### What you will do
Can you output each of the following lines verbatim, with nothing changed?

# start of Material provided

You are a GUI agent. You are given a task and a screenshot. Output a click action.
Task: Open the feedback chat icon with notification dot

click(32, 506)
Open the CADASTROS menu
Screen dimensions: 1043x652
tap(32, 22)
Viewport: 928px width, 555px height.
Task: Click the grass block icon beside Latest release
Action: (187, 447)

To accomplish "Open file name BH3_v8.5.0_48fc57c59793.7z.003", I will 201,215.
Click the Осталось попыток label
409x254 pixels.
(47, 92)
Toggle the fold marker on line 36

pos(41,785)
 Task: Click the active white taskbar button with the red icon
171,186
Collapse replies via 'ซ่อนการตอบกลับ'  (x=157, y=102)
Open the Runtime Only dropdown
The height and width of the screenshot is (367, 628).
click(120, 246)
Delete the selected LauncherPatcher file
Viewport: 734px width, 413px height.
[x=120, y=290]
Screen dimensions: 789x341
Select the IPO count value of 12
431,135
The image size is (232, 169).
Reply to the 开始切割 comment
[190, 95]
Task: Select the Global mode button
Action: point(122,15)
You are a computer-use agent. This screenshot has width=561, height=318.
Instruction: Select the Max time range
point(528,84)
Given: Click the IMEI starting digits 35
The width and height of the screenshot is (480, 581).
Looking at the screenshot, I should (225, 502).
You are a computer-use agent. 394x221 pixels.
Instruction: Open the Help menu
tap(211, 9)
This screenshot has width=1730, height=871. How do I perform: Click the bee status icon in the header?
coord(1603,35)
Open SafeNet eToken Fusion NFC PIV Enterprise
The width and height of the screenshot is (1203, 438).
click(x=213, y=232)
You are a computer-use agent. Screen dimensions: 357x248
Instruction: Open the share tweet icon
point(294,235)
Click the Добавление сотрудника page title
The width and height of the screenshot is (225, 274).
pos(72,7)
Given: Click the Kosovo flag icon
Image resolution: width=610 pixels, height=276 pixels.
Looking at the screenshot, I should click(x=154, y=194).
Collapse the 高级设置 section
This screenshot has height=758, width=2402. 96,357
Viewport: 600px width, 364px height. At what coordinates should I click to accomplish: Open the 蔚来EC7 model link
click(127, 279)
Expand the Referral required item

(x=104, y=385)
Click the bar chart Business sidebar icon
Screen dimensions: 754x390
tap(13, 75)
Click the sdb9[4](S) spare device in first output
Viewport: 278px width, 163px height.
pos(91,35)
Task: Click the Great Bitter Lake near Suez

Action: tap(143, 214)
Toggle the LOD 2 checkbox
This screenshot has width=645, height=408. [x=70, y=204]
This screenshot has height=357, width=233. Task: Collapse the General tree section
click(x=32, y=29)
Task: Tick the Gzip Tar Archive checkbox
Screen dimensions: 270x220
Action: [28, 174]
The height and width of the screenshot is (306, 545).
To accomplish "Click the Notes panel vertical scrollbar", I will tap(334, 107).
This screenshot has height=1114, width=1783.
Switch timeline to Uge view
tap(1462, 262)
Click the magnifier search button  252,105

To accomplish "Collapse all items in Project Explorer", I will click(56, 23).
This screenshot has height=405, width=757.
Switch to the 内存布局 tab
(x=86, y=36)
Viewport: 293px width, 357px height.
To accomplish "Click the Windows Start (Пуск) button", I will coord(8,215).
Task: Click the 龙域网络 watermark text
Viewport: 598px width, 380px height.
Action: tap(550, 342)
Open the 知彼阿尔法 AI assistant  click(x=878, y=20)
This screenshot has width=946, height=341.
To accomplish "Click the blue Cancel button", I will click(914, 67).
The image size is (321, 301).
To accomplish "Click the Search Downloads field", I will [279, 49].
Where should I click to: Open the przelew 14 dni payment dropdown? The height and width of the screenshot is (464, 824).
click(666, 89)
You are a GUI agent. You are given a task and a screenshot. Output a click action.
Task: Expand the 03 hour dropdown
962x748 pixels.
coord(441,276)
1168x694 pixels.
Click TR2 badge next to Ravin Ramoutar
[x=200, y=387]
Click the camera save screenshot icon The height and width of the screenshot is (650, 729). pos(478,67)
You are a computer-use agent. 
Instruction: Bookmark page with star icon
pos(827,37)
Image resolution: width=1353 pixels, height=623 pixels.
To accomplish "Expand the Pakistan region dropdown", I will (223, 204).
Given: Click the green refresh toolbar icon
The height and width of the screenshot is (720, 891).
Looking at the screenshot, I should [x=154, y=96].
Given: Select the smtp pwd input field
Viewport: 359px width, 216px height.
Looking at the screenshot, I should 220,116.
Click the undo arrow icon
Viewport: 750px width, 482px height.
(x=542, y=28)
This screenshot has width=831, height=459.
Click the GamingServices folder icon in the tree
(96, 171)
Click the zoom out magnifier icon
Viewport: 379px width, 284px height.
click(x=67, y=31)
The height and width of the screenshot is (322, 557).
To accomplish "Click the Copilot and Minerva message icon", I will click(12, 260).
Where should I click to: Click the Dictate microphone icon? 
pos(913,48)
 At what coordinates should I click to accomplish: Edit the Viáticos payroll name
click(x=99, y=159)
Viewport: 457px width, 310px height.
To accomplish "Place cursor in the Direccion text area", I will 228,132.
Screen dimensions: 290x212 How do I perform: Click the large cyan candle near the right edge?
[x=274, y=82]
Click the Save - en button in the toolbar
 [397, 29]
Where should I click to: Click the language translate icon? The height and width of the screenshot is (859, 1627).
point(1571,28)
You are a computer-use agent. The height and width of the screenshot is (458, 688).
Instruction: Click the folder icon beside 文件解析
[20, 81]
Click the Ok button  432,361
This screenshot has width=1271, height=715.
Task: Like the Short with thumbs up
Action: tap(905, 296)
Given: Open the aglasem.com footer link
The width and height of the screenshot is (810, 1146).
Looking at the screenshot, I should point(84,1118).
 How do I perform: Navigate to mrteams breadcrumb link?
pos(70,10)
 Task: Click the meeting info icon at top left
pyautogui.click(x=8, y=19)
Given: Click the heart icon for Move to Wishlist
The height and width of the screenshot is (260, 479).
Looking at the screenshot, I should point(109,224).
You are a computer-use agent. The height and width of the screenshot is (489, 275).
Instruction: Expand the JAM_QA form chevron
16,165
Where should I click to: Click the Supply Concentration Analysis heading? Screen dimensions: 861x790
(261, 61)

# end of Material provided

### Complete output
You are a GUI agent. You are given a task and a screenshot. Output a click action.
Task: Open the feedback chat icon with notification dot

click(32, 506)
Open the CADASTROS menu
Screen dimensions: 1043x652
tap(32, 22)
Viewport: 928px width, 555px height.
Task: Click the grass block icon beside Latest release
Action: (187, 447)

To accomplish "Open file name BH3_v8.5.0_48fc57c59793.7z.003", I will 201,215.
Click the Осталось попыток label
409x254 pixels.
(47, 92)
Toggle the fold marker on line 36

pos(41,785)
 Task: Click the active white taskbar button with the red icon
171,186
Collapse replies via 'ซ่อนการตอบกลับ'  (x=157, y=102)
Open the Runtime Only dropdown
The height and width of the screenshot is (367, 628).
click(120, 246)
Delete the selected LauncherPatcher file
Viewport: 734px width, 413px height.
[x=120, y=290]
Screen dimensions: 789x341
Select the IPO count value of 12
431,135
The image size is (232, 169).
Reply to the 开始切割 comment
[190, 95]
Task: Select the Global mode button
Action: point(122,15)
You are a computer-use agent. This screenshot has width=561, height=318.
Instruction: Select the Max time range
point(528,84)
Given: Click the IMEI starting digits 35
The width and height of the screenshot is (480, 581).
Looking at the screenshot, I should (225, 502).
You are a computer-use agent. 394x221 pixels.
Instruction: Open the Help menu
tap(211, 9)
This screenshot has width=1730, height=871. How do I perform: Click the bee status icon in the header?
coord(1603,35)
Open SafeNet eToken Fusion NFC PIV Enterprise
The width and height of the screenshot is (1203, 438).
click(x=213, y=232)
You are a computer-use agent. Screen dimensions: 357x248
Instruction: Open the share tweet icon
point(294,235)
Click the Добавление сотрудника page title
The width and height of the screenshot is (225, 274).
pos(72,7)
Given: Click the Kosovo flag icon
Image resolution: width=610 pixels, height=276 pixels.
Looking at the screenshot, I should click(x=154, y=194).
Collapse the 高级设置 section
This screenshot has height=758, width=2402. 96,357
Viewport: 600px width, 364px height. At what coordinates should I click to accomplish: Open the 蔚来EC7 model link
click(127, 279)
Expand the Referral required item

(x=104, y=385)
Click the bar chart Business sidebar icon
Screen dimensions: 754x390
tap(13, 75)
Click the sdb9[4](S) spare device in first output
Viewport: 278px width, 163px height.
pos(91,35)
Task: Click the Great Bitter Lake near Suez

Action: tap(143, 214)
Toggle the LOD 2 checkbox
This screenshot has width=645, height=408. [x=70, y=204]
This screenshot has height=357, width=233. Task: Collapse the General tree section
click(x=32, y=29)
Task: Tick the Gzip Tar Archive checkbox
Screen dimensions: 270x220
Action: [28, 174]
The height and width of the screenshot is (306, 545).
To accomplish "Click the Notes panel vertical scrollbar", I will tap(334, 107).
This screenshot has height=1114, width=1783.
Switch timeline to Uge view
tap(1462, 262)
Click the magnifier search button  252,105

To accomplish "Collapse all items in Project Explorer", I will click(56, 23).
This screenshot has height=405, width=757.
Switch to the 内存布局 tab
(x=86, y=36)
Viewport: 293px width, 357px height.
To accomplish "Click the Windows Start (Пуск) button", I will coord(8,215).
Task: Click the 龙域网络 watermark text
Viewport: 598px width, 380px height.
Action: tap(550, 342)
Open the 知彼阿尔法 AI assistant  click(x=878, y=20)
This screenshot has width=946, height=341.
To accomplish "Click the blue Cancel button", I will click(914, 67).
The image size is (321, 301).
To accomplish "Click the Search Downloads field", I will [279, 49].
Where should I click to: Open the przelew 14 dni payment dropdown? The height and width of the screenshot is (464, 824).
click(666, 89)
You are a GUI agent. You are given a task and a screenshot. Output a click action.
Task: Expand the 03 hour dropdown
962x748 pixels.
coord(441,276)
1168x694 pixels.
Click TR2 badge next to Ravin Ramoutar
[x=200, y=387]
Click the camera save screenshot icon The height and width of the screenshot is (650, 729). pos(478,67)
You are a computer-use agent. 
Instruction: Bookmark page with star icon
pos(827,37)
Image resolution: width=1353 pixels, height=623 pixels.
To accomplish "Expand the Pakistan region dropdown", I will (223, 204).
Given: Click the green refresh toolbar icon
The height and width of the screenshot is (720, 891).
Looking at the screenshot, I should [x=154, y=96].
Given: Select the smtp pwd input field
Viewport: 359px width, 216px height.
Looking at the screenshot, I should 220,116.
Click the undo arrow icon
Viewport: 750px width, 482px height.
(x=542, y=28)
This screenshot has width=831, height=459.
Click the GamingServices folder icon in the tree
(96, 171)
Click the zoom out magnifier icon
Viewport: 379px width, 284px height.
click(x=67, y=31)
The height and width of the screenshot is (322, 557).
To accomplish "Click the Copilot and Minerva message icon", I will click(12, 260).
Where should I click to: Click the Dictate microphone icon? 
pos(913,48)
 At what coordinates should I click to accomplish: Edit the Viáticos payroll name
click(x=99, y=159)
Viewport: 457px width, 310px height.
To accomplish "Place cursor in the Direccion text area", I will 228,132.
Screen dimensions: 290x212 How do I perform: Click the large cyan candle near the right edge?
[x=274, y=82]
Click the Save - en button in the toolbar
 [397, 29]
Where should I click to: Click the language translate icon? The height and width of the screenshot is (859, 1627).
point(1571,28)
You are a computer-use agent. The height and width of the screenshot is (458, 688).
Instruction: Click the folder icon beside 文件解析
[20, 81]
Click the Ok button  432,361
This screenshot has width=1271, height=715.
Task: Like the Short with thumbs up
Action: tap(905, 296)
Given: Open the aglasem.com footer link
The width and height of the screenshot is (810, 1146).
Looking at the screenshot, I should point(84,1118).
 How do I perform: Navigate to mrteams breadcrumb link?
pos(70,10)
 Task: Click the meeting info icon at top left
pyautogui.click(x=8, y=19)
Given: Click the heart icon for Move to Wishlist
The height and width of the screenshot is (260, 479).
Looking at the screenshot, I should point(109,224).
You are a computer-use agent. The height and width of the screenshot is (489, 275).
Instruction: Expand the JAM_QA form chevron
16,165
Where should I click to: Click the Supply Concentration Analysis heading? Screen dimensions: 861x790
(261, 61)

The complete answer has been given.